[BEGIN Text excerpt]

Angel Meadow and the Peterloo Massacre

Angel Meadow in 1819
Angel Meadow in 1819

 

Weavers from Manchester’s Angel Meadow slum were among the thousands of protesters who marched to St Peter’s Fields on 16 August, 1819, only to be cut down during the Peterloo Massacre. Here’s an extract from my book, Angel Meadow: Victorian Britain’s Most Savage Slum, which tells the story of some of the Mancunians who survived one of the darkest days in Manchester’s history. It is based on records from the time including newspaper reports, eye-witness accounts and casualty lists.

Angel Meadow

Seventeen Angel Meadow slum dwellers ended up on the list of casualties on that fateful day, 16 August 1819, along with eight from neighbouring New Town, which was dominated by immigrant Irish weavers.

Radicals, men who wanted radical reform of the electoral system, called for a public meeting at St Peter’s Fields on the far side of Manchester. The radical orator Henry Hunt, who was due to chair the meeting, arrived in Manchester in an open-top carriage days before. He was greeted with a fanfare as he turned through Angel Meadow on route to the outlying village of Smedley, where he was staying with fellow radical Joseph Johnson, the founder of the Observer newspaper. Johnson had sent Hunt a letter saying: “Nothing but ruin and starvation stare one in the face. The state of the district is truly dreadful, and I believe nothing but the greatest exertions can prevent an insurrection.”

Hunt halted his carriage as he passed beneath St Michael’s Church and stood up to address a crowd of 1,000 people. Angel Meadow resident Samuel Morton later told how Hunt waved his white hat and the weavers greeted him with a loud ‘huzzah’. A reporter from the Times wrote that Hunt appeared ‘elated’ with his ‘daring enterprise’ and gave a signal for three cheers. He wrote: “The whole group had the most wretched and shabby appearance possible to conceive, and were it not for the crowd they assembled, would almost be too contemptible to be noticed.”

[END Text excerpt]

Your tasks:
a - Summarize the Angel Meadow passage above in two sentences.
b - Using the Angel Meadow passage above, answer these questions briefly:
(i) Who founded the Observer newspaper?
(ii) How many people from New Town were on the list of casualties?
(iii) What color was the hat Hunt waved, according to Samuel Morton?

[BEGIN Data listing]

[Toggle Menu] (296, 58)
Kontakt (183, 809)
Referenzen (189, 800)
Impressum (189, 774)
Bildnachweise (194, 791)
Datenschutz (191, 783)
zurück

[END Data listing]

Completed exercise:
a - Seventeen residents of Manchester's Angel Meadow slum and eight from neighboring New Town were among the casualties when protesters at St Peter's Fields were cut down in the Peterloo Massacre of 16 August 1819. Days before the meeting, the radical orator Henry Hunt, who was due to chair it, halted his carriage beneath St Michael's Church in Angel Meadow and addressed a cheering crowd of 1,000 people.

b -
(i) Joseph Johnson
(ii) Eight
(iii) White